To configure a condor pool on your cluster you must first define the condor plugin in your config file:
[plugin condor]
setup_class = starcluster.plugins.condor.CondorPlugin
After defining the plugin in your config, add the condor plugin to the list of plugins in one of your cluster templates:
[cluster smallcluster]
plugins = condor
Condor jobs cannot be submitted by the root user. Instead you must login to the cluster as the normal CLUSTER_USER:
$ starcluster sshmaster mycluster -u myuser
Warning
The “parallel” universe currently does not work. This should be resolved in a future release.
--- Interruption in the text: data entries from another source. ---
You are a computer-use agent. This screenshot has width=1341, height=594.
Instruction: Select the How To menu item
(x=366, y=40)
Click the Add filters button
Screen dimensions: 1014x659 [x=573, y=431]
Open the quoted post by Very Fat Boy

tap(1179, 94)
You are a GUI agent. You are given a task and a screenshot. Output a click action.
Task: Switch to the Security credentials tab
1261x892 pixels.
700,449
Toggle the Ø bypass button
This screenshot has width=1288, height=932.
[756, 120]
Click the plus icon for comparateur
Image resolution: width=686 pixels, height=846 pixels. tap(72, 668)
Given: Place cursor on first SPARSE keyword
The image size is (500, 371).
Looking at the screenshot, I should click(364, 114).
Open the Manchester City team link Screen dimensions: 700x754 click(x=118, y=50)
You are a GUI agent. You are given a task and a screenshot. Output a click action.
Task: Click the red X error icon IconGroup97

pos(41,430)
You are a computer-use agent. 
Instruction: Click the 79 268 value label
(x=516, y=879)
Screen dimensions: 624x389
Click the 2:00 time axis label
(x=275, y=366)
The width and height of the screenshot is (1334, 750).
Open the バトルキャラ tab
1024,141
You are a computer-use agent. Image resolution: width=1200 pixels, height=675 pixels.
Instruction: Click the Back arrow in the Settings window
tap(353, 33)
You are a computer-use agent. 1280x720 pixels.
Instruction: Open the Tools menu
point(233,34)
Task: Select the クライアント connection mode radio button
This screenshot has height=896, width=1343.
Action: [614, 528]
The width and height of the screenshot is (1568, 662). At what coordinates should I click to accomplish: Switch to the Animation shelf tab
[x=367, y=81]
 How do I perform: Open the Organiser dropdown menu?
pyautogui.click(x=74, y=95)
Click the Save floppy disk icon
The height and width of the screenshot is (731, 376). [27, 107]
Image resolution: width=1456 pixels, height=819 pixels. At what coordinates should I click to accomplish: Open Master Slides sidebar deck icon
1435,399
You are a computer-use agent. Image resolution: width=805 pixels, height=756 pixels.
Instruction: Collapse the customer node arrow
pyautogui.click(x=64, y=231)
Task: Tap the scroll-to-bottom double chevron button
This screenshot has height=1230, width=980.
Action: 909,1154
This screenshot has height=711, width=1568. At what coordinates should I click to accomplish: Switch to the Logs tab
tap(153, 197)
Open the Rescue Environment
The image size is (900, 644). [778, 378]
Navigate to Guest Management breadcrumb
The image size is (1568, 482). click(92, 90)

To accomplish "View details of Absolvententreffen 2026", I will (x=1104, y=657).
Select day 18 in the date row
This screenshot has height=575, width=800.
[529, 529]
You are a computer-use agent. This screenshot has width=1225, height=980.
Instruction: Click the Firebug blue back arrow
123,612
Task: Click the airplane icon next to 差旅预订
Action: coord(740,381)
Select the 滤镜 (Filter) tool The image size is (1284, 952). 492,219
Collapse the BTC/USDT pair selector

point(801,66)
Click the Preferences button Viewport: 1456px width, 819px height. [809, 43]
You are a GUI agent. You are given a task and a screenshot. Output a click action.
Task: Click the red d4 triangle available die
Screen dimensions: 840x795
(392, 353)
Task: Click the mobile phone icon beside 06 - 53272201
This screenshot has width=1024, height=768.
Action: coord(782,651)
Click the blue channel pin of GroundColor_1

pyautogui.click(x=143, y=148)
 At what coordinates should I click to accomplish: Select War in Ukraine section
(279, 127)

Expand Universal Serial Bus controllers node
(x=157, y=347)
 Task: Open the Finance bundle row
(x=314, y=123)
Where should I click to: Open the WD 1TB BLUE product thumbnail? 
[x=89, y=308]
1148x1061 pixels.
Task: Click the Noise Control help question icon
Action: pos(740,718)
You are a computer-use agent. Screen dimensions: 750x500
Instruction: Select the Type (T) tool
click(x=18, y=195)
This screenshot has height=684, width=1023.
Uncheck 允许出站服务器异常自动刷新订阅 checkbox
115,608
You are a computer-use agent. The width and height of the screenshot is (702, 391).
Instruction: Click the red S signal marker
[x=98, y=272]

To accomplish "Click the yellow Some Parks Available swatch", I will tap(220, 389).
To submit a job you must first create a job script. Below is a simple example that submits a job which sleeps for 5 minutes:
Universe = vanilla
Executable = /bin/sleep
Arguments = 300
Log = sleep.log
Output = sleep.out
Error = sleep.error
Queue
The above job will run /bin/sleep passing 300 as the first argument. Condor messages will be logged to $PWD/sleep.log and the job’s standard output and standard error will be saved to $PWD/sleep.out and $PWD/sleep.error respectively where $PWD is the directory from which the job was originally submitted. Save the job script to a file, say job.txt, and use the condor_submit command to submit the job:
$ condor_submit job.txt
Submitting job(s).
1 job(s) submitted to cluster 8.
From the output above we see the job has been submitted to the cluster as job 8. Let’s submit this job once more in order to test that multiple jobs can be successfully distributed across the cluster by Condor:
$ condor_submit job.txt
Submitting job(s).
1 job(s) submitted to cluster 9.
The last job was submitted as job 9. The next step is to monitor these jobs until they’re finished.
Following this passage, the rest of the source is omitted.